New Patent Reform Act Authorizes Study of Patent Effects on Genetic Testing

The recently enacted America Invents Act (AIA) contains a provision which testifies to the continuing controversy over the patenting of genes, and particularly the impact of such patenting on the availability of genetic tests.  This issue was amply studied by the Secretary's Advisory Commission on Genetics, Health and Society (SACGHS), which concluded that diagnostic genetic testing was most at risk from gene patents (as opposed to other potential uses of the gene, such as for therapeutic applications in gene therapy).  The SACGHS study addressed the problem  by calling for an "an exemption from liability for anyone who infringes a patent on a gene while making, using, ordering, offering for sale, or selling a genetic test for patient care purposes." One purpose of such use is to provide confirmatory test results for a previous testing result.  Despite their recommendation,  no such immunity has found its way into the patent statute.

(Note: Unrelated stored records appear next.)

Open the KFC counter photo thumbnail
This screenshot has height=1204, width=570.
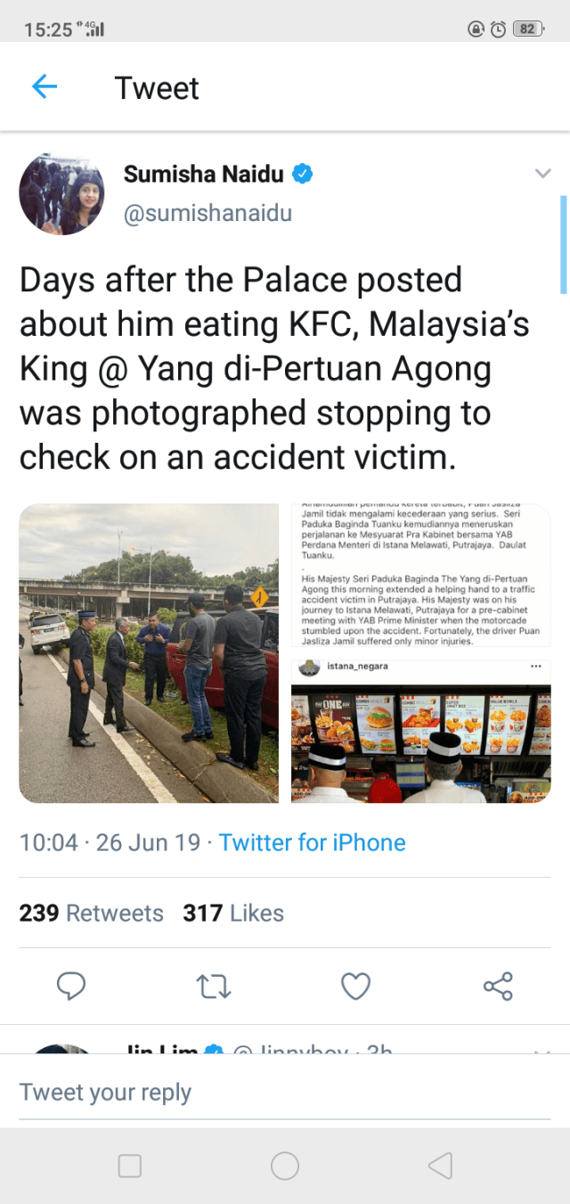click(421, 731)
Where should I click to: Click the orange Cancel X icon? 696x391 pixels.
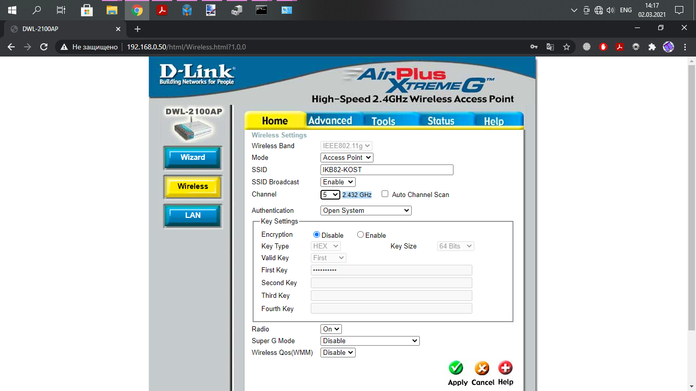tap(481, 368)
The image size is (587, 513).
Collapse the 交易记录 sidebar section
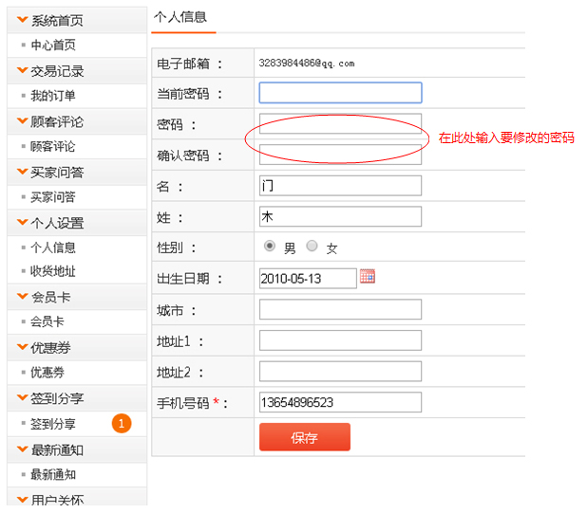(23, 70)
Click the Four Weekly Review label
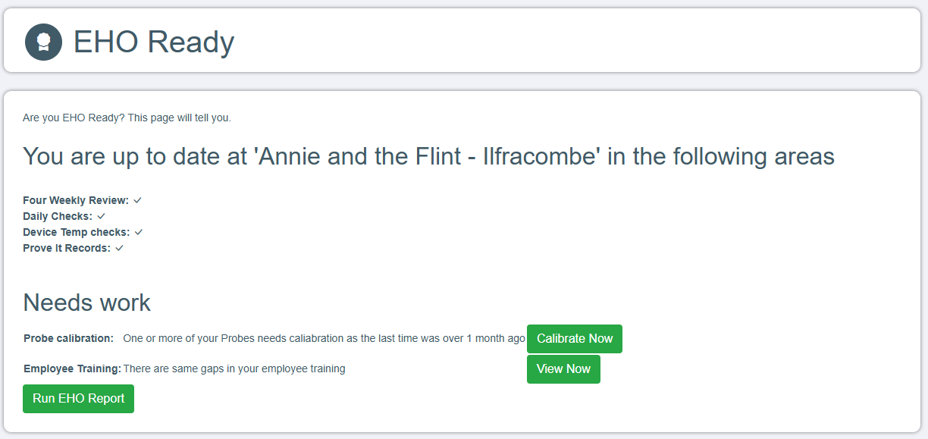Screen dimensions: 928x439 pos(76,200)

The new AIA now asks the Commissioner of the Patent and Trademark Office (PTO) to investigate how such confirmatory (“second”) opinions can be provided in a situation where a gene patent exists which is exclusively licensed, thus limiting competing alternatives, such as the procurement of a second opinion.  Section 27 of the Act provided this definition: "confirming genetic diagnostic test activity means the performance of a genetic diagnostic test, by a genetic diagnostic test provider, on an individual solely for the purpose of providing the individual with an independent confirmation of results obtained from another test provider’s prior performance of the test on the individual."  So this investigation will focus on the subset of genetic testing requests that seek to confirm (or refute) an already obtained test result.  Should the study reveal significant barriers to confirmatory testing for patients, one possible outcome would be a renewed push for patent infringement immunity for such activities to be legislated (the PTO is to provide Congress with "recommendations for establishing the availability" of such tests (perhaps along the lines of the immunity provided by 35 U.S.C. 287(c), which limits the enforcement of patents against certain medical activities by medical practitioners).